*** Data ***

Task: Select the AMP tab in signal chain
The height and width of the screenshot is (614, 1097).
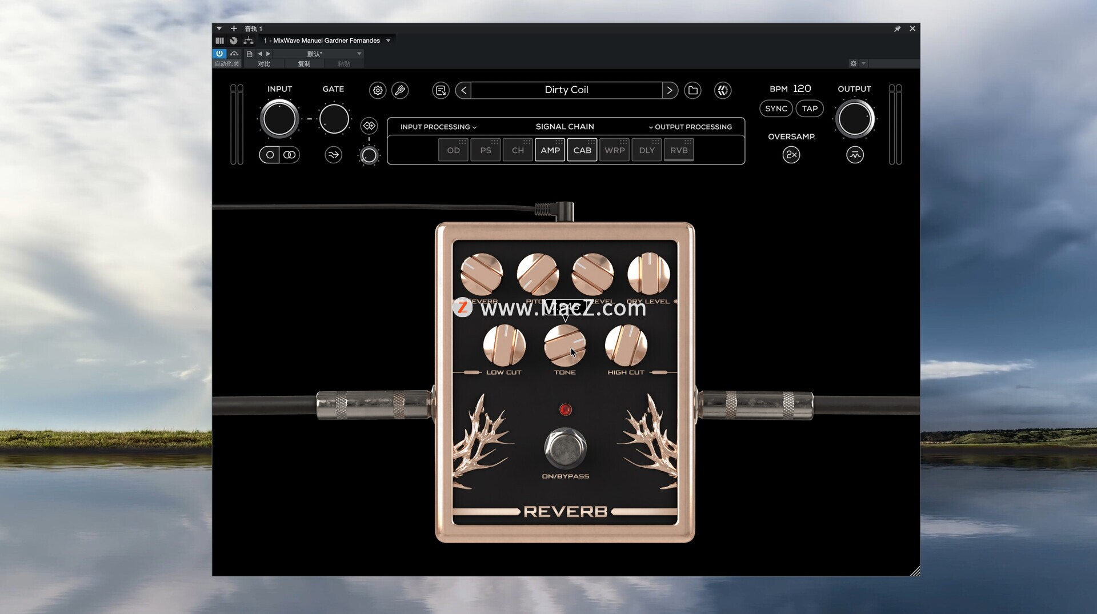Action: (x=550, y=150)
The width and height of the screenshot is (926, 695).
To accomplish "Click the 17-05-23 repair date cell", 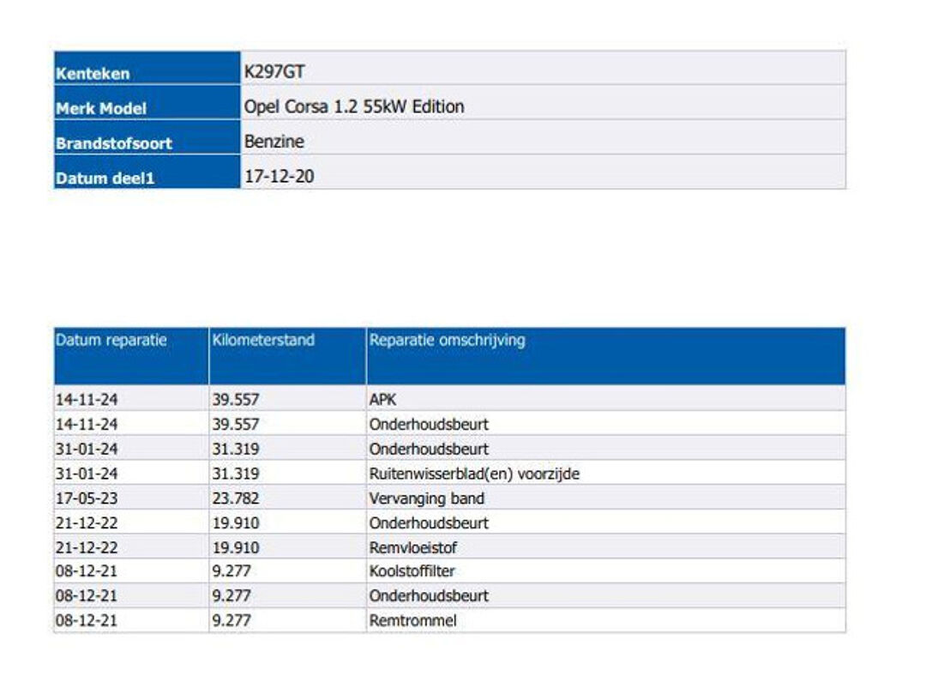I will pyautogui.click(x=87, y=499).
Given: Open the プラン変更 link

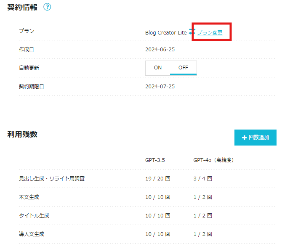Looking at the screenshot, I should [x=210, y=32].
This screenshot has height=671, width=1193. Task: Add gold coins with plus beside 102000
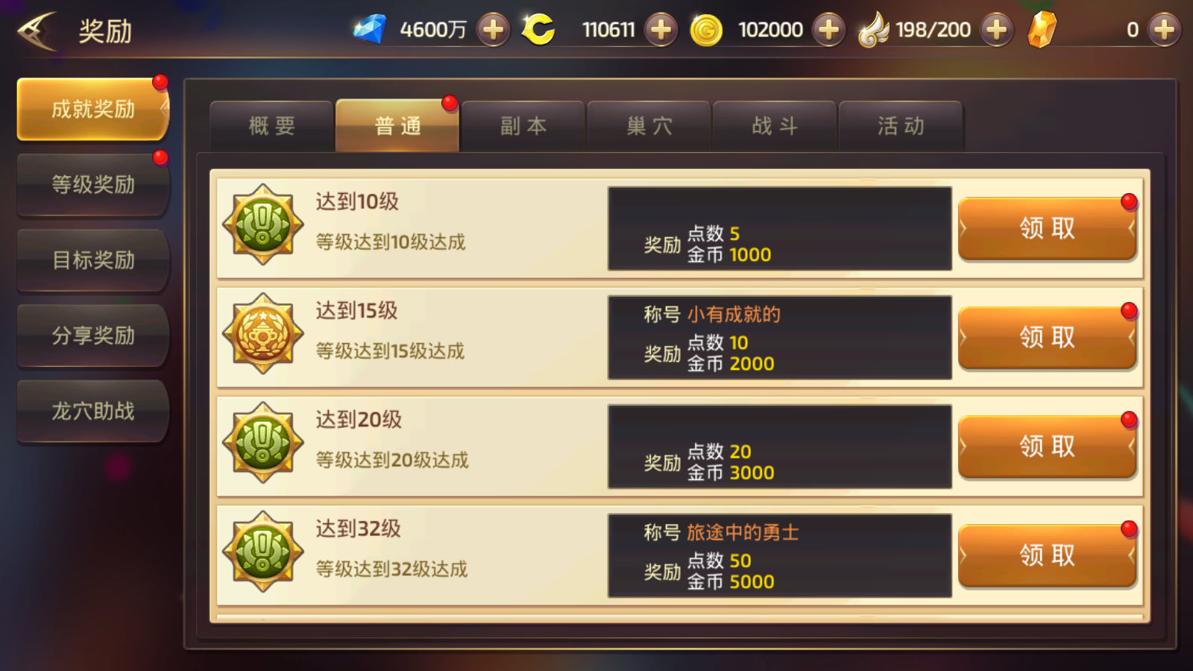828,30
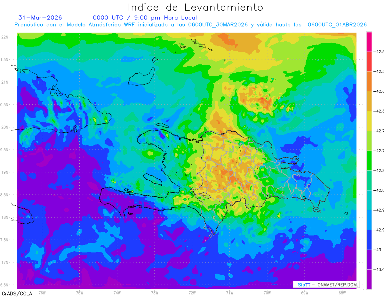The height and width of the screenshot is (297, 384).
Task: Click the 19N latitude axis label
Action: click(4, 172)
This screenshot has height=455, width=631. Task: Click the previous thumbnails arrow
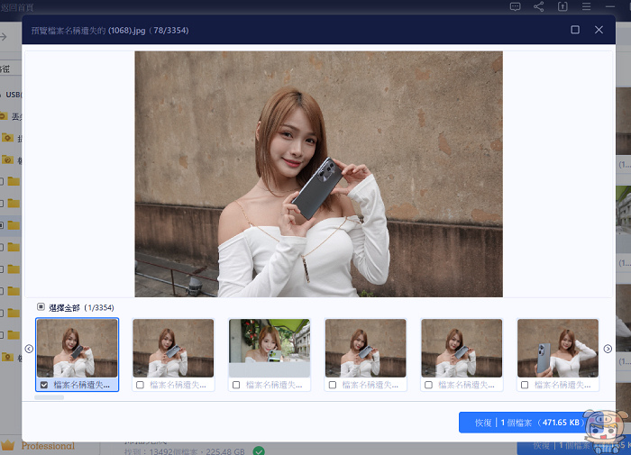[x=29, y=349]
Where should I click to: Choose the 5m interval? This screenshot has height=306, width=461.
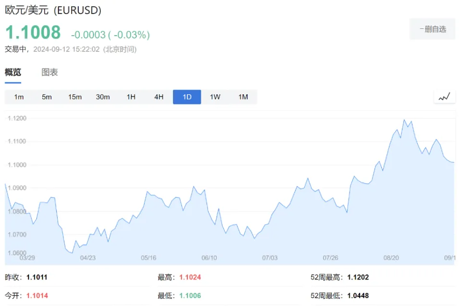47,97
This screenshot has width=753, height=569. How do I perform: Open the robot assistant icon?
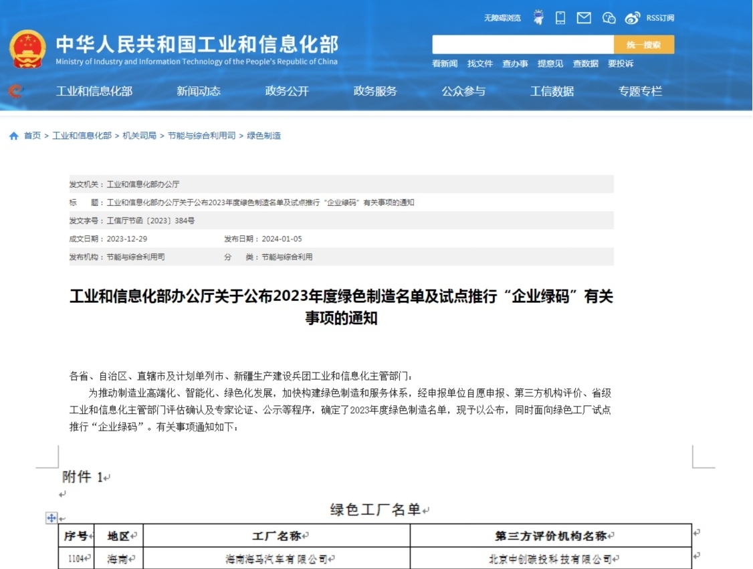[538, 18]
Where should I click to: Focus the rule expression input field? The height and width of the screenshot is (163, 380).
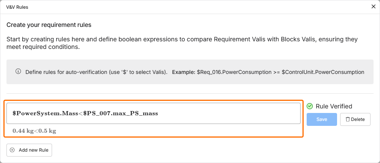(228, 113)
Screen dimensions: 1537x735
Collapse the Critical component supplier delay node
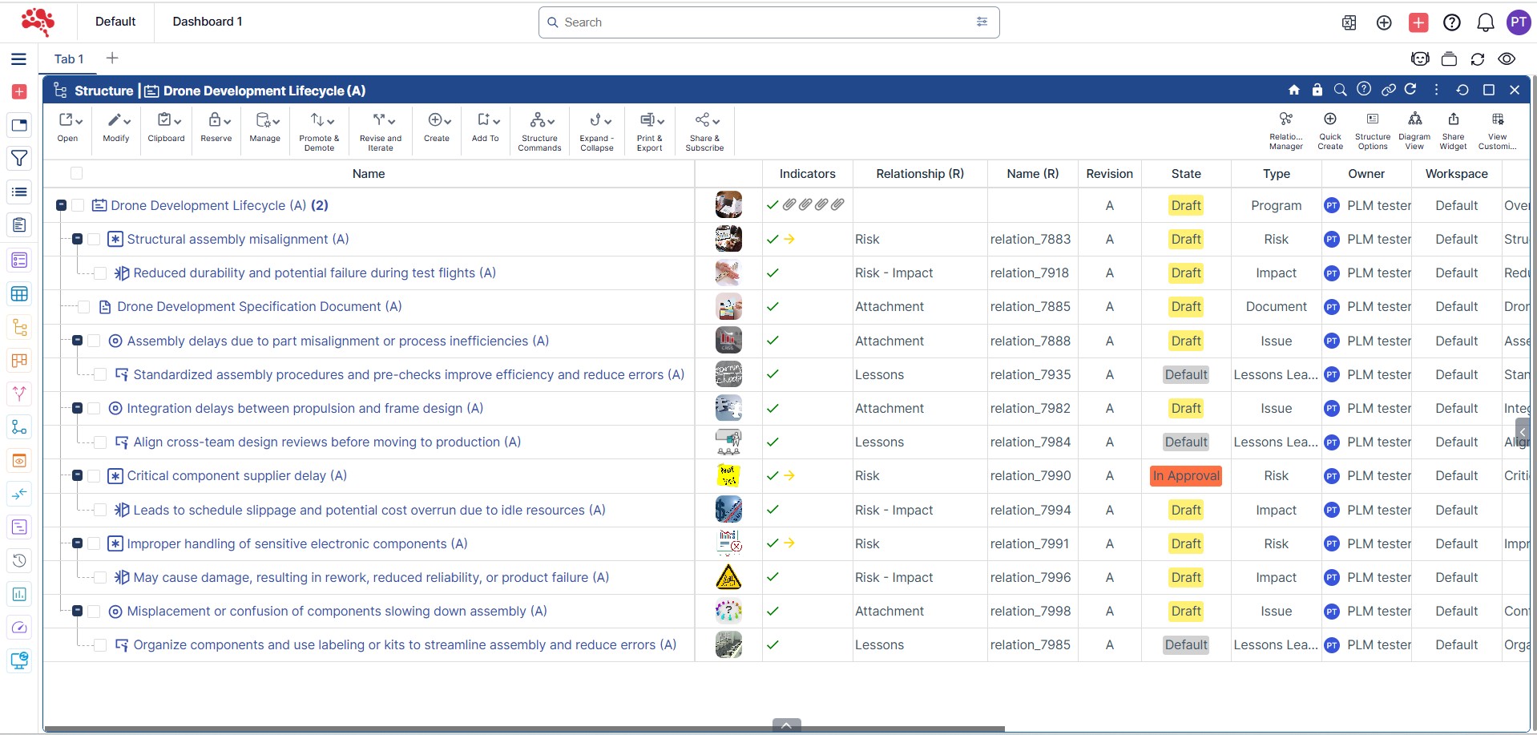[78, 475]
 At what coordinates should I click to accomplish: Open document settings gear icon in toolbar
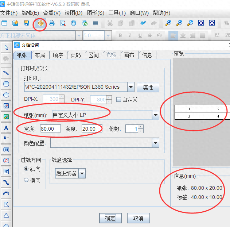[40, 23]
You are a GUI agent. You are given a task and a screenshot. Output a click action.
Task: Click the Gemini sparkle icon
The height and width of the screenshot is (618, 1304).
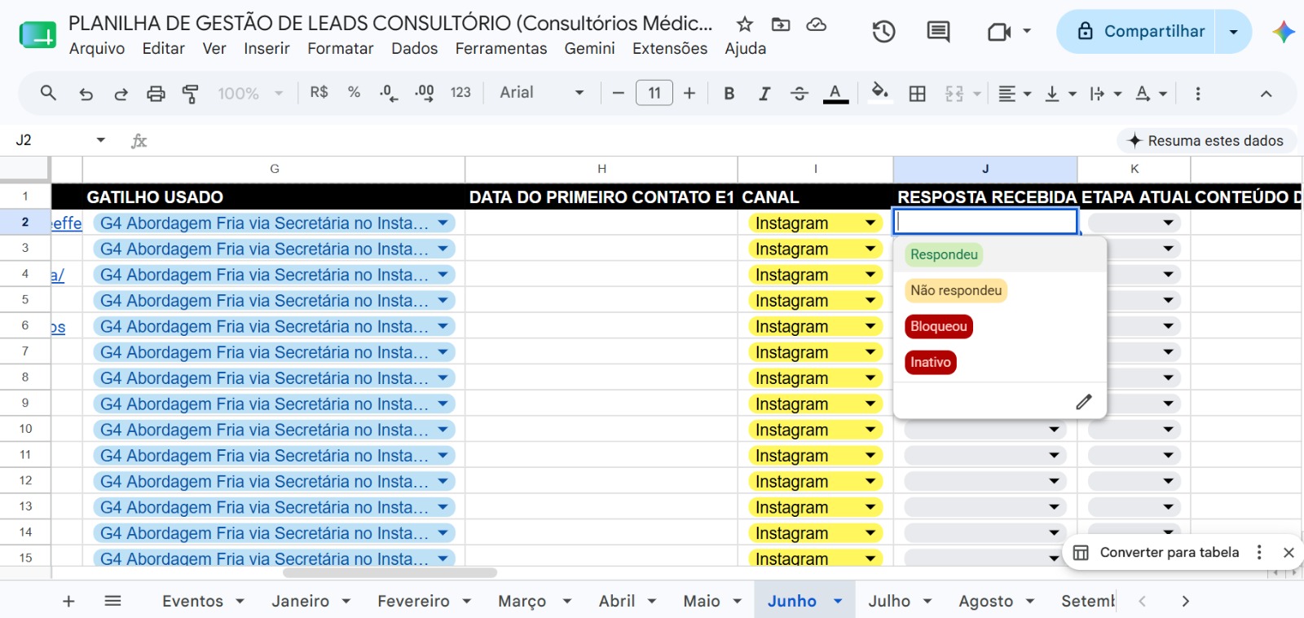tap(1284, 32)
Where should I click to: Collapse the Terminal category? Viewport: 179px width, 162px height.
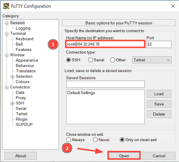[x=7, y=34]
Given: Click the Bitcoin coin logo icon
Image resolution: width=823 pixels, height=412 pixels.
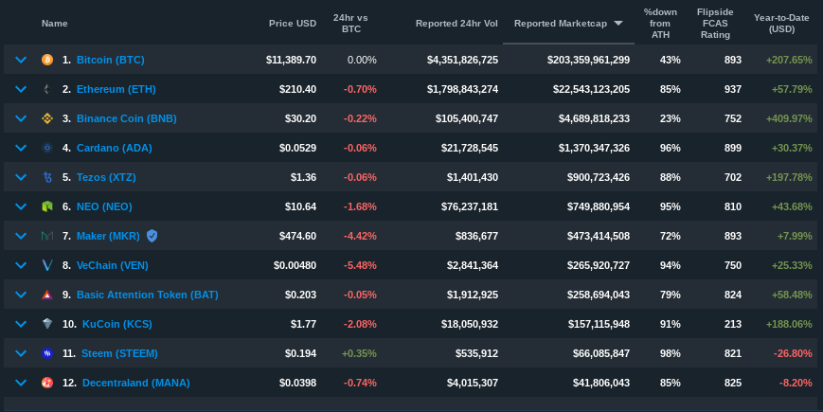Looking at the screenshot, I should 46,60.
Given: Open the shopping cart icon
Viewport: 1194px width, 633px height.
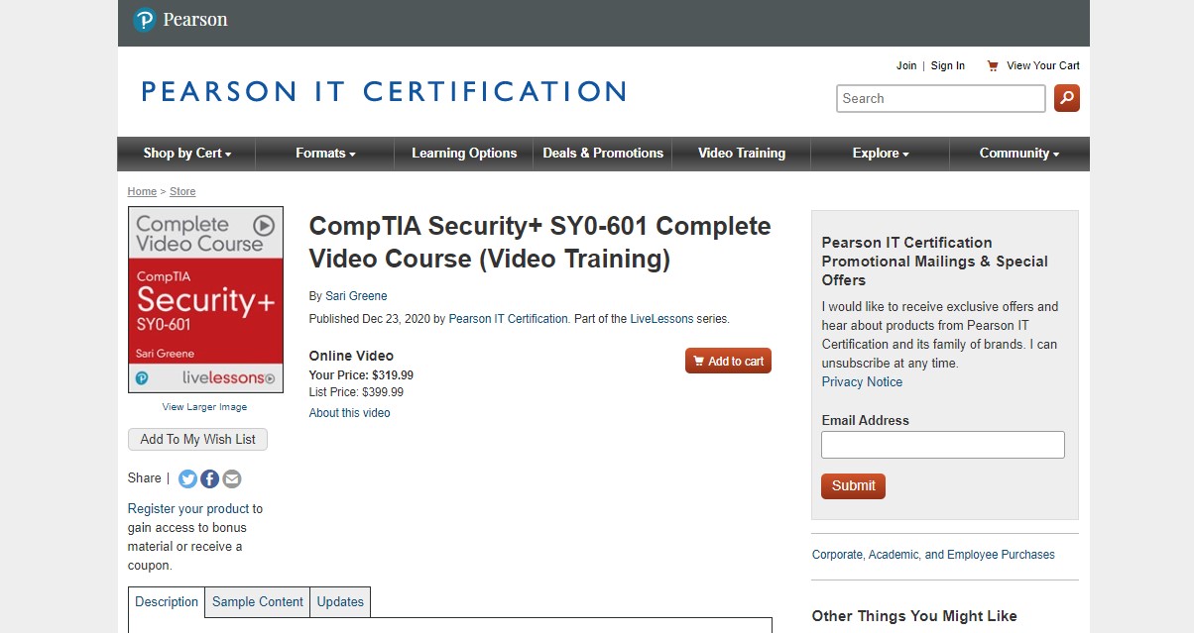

*** End of Data ***

With the pictures left out, output exactly the lines that begin at the line containing "Given: Open the shopping cart icon" and end at the last line of the material.

Given: Open the shopping cart icon
Viewport: 1194px width, 633px height.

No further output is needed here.